How many days did it take me to believe that nothing is going to be the same again between you and me? That I did not mean anything special to you?
Do you remember the time when you said that you are going to be with me forever? I had warned you not to make such promises because I know that we cannot keep some promises. These promises hurt. You didn't listen. You said, you were different. Every step I took towards you, my brain screamed me to stop but my heart was having too much fun. Each step I warned you. I have gone through this before. I wanted the fence around. But you just shredded them to pieces. Now I have made a wall. Strong ones. So that no one can break it again. I cannot afford to go through a similar experience. I will come apart.
Remember the time when you told me that I remind you of yourself? I was delirious with happiness. Even now I can't figure why that one statement meant so much to me. And now we don't see eye to eye. Do we? But do you know yesterday someone came up to me and told me that I resemble you. I was happy but this time the happiness hurt. Because I couldn't tell you. You wouldn't approve. You won't understand. Or will you?
Will you see a child in me? Or just an attention seeking grown-up?

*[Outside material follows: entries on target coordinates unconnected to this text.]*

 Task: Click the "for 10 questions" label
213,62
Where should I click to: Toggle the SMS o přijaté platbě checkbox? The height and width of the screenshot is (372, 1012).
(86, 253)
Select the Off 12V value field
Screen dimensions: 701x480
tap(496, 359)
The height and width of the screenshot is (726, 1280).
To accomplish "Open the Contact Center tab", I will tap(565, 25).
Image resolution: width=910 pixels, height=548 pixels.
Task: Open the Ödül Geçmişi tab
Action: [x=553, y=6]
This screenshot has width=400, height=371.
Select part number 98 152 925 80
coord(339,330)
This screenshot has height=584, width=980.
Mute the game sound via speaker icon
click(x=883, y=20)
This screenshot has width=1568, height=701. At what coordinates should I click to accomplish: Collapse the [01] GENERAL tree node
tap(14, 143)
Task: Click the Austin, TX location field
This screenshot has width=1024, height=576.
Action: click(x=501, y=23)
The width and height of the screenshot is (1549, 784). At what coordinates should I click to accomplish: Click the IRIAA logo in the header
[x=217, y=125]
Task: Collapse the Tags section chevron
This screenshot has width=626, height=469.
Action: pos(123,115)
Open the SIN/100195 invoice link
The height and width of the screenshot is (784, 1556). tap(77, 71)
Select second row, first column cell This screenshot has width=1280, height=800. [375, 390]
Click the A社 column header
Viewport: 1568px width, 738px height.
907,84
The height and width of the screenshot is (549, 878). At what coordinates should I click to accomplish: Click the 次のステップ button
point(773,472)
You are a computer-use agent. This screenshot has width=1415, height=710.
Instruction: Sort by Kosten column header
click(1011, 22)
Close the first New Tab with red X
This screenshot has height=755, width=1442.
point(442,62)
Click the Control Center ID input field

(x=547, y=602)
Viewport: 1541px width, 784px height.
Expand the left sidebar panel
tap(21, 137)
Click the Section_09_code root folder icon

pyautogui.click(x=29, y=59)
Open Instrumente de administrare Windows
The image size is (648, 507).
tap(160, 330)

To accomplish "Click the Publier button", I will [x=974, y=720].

The jokes. your laughter. I miss them. The easy going familiarity.Today I can't be just friends because I know there can be more. I can't settle for less. Because I have seen the possibilities. I have felt safe around you. I have felt loved. I have felt needed. I cannot go back to feeling like another face in the crowd.
I dream of the warm bed. The last time I slept in it, it was cold. If I close my eyes, I can feel you. But those are memories. They are alone now. I have locked them up and thrown away the keys. The momentary happiness in their arms ask for too heavy a price.
Remember the hours we used to talk? The number of times I called? Or the far more number of times you called? Now, I don't have topics to talk. With you. When I see you I so wish to talk to you but I turn around and walk away. I make excuses and run away. I ask your friends where you are and then fail to gather the guts to go up and talk to you. It hurts.
I know its not your fault. But trust me, it's not my fault either. It doesn't matter anyway. I still bleed. The wounds still sting. And I am still bruised. I just wish that I had never met you. Never known you.
You took away a part of me. And I will never be able to get it back.
Everytime I see you, I pray from my heart for another chance and know it in my hearts of hearts that I will become your slave the second you look at me and smile at me like those days.
Everytime I see you I am stung. I am hurt. I bleed. Someday I hope I will be able to watch you, observe you without shedding the tears I now do. Everytime. Everyday.
Someday I want to move away. You hold too much of me.
This piece of writing is purely fictional. Any resemblance to any person, place, event, vehicle, is purely co-incidental.